■ **ASSIGNED TASK**
Top to bottom, give the entries again exactly as written.

■ **SUPPLIED DATA**
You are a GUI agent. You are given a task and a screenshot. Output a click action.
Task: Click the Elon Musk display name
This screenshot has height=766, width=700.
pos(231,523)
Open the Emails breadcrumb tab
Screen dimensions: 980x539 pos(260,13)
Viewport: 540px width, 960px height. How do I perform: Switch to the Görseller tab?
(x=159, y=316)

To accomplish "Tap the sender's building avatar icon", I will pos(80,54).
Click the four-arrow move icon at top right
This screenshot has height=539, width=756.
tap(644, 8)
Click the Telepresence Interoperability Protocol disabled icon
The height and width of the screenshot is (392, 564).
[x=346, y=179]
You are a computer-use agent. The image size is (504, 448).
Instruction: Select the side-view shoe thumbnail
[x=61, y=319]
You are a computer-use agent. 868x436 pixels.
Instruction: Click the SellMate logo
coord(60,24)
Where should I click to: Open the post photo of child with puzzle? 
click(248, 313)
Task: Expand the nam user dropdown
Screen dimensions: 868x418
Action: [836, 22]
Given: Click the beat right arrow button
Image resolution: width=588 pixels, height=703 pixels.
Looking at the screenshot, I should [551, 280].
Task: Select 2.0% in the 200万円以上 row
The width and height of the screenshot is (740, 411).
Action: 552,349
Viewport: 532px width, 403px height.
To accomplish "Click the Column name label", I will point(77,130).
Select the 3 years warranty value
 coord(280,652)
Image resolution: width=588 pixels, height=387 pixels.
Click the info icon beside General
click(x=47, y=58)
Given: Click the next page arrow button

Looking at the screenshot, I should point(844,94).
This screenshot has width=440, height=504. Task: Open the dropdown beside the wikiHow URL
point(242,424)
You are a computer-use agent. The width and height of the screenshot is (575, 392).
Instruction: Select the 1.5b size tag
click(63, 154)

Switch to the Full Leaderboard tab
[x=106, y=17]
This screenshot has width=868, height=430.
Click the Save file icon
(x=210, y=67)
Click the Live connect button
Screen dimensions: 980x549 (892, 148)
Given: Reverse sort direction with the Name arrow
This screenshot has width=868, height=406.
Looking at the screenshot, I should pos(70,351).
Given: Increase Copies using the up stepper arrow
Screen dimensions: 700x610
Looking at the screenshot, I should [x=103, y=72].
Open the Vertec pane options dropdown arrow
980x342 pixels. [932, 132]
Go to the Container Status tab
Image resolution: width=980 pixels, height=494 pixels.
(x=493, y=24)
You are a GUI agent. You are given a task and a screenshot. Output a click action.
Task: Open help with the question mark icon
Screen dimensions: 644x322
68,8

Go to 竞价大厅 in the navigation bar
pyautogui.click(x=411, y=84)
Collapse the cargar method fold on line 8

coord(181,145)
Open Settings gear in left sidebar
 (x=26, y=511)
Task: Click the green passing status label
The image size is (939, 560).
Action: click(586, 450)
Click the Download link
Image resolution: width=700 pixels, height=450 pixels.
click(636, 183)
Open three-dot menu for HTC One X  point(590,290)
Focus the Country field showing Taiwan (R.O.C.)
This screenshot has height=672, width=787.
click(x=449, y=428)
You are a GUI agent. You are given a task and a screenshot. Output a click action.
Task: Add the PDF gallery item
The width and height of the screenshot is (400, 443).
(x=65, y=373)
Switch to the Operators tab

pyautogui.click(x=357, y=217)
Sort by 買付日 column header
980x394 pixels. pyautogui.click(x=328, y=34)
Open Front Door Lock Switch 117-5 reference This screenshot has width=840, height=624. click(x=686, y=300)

■ **TASK RESPONSE**
You are a GUI agent. You are given a task and a screenshot. Output a click action.
Task: Click the Elon Musk display name
This screenshot has height=766, width=700.
pos(231,523)
Open the Emails breadcrumb tab
Screen dimensions: 980x539 pos(260,13)
Viewport: 540px width, 960px height. How do I perform: Switch to the Görseller tab?
(x=159, y=316)

To accomplish "Tap the sender's building avatar icon", I will pos(80,54).
Click the four-arrow move icon at top right
This screenshot has height=539, width=756.
tap(644, 8)
Click the Telepresence Interoperability Protocol disabled icon
The height and width of the screenshot is (392, 564).
[x=346, y=179]
You are a computer-use agent. The image size is (504, 448).
Instruction: Select the side-view shoe thumbnail
[x=61, y=319]
You are a computer-use agent. 868x436 pixels.
Instruction: Click the SellMate logo
coord(60,24)
Where should I click to: Open the post photo of child with puzzle? 
click(248, 313)
Task: Expand the nam user dropdown
Screen dimensions: 868x418
Action: [836, 22]
Given: Click the beat right arrow button
Image resolution: width=588 pixels, height=703 pixels.
Looking at the screenshot, I should [551, 280].
Task: Select 2.0% in the 200万円以上 row
The width and height of the screenshot is (740, 411).
Action: 552,349
Viewport: 532px width, 403px height.
To accomplish "Click the Column name label", I will point(77,130).
Select the 3 years warranty value
 coord(280,652)
Image resolution: width=588 pixels, height=387 pixels.
Click the info icon beside General
click(x=47, y=58)
Given: Click the next page arrow button

Looking at the screenshot, I should point(844,94).
This screenshot has width=440, height=504. Task: Open the dropdown beside the wikiHow URL
point(242,424)
You are a computer-use agent. The width and height of the screenshot is (575, 392).
Instruction: Select the 1.5b size tag
click(63, 154)

Switch to the Full Leaderboard tab
[x=106, y=17]
This screenshot has width=868, height=430.
Click the Save file icon
(x=210, y=67)
Click the Live connect button
Screen dimensions: 980x549 (892, 148)
Given: Reverse sort direction with the Name arrow
This screenshot has width=868, height=406.
Looking at the screenshot, I should pos(70,351).
Given: Increase Copies using the up stepper arrow
Screen dimensions: 700x610
Looking at the screenshot, I should [x=103, y=72].
Open the Vertec pane options dropdown arrow
980x342 pixels. [932, 132]
Go to the Container Status tab
Image resolution: width=980 pixels, height=494 pixels.
(x=493, y=24)
You are a GUI agent. You are given a task and a screenshot. Output a click action.
Task: Open help with the question mark icon
Screen dimensions: 644x322
68,8

Go to 竞价大厅 in the navigation bar
pyautogui.click(x=411, y=84)
Collapse the cargar method fold on line 8

coord(181,145)
Open Settings gear in left sidebar
 (x=26, y=511)
Task: Click the green passing status label
The image size is (939, 560).
Action: click(586, 450)
Click the Download link
Image resolution: width=700 pixels, height=450 pixels.
click(636, 183)
Open three-dot menu for HTC One X  point(590,290)
Focus the Country field showing Taiwan (R.O.C.)
This screenshot has height=672, width=787.
click(x=449, y=428)
You are a GUI agent. You are given a task and a screenshot. Output a click action.
Task: Add the PDF gallery item
The width and height of the screenshot is (400, 443).
(x=65, y=373)
Switch to the Operators tab

pyautogui.click(x=357, y=217)
Sort by 買付日 column header
980x394 pixels. pyautogui.click(x=328, y=34)
Open Front Door Lock Switch 117-5 reference This screenshot has width=840, height=624. click(x=686, y=300)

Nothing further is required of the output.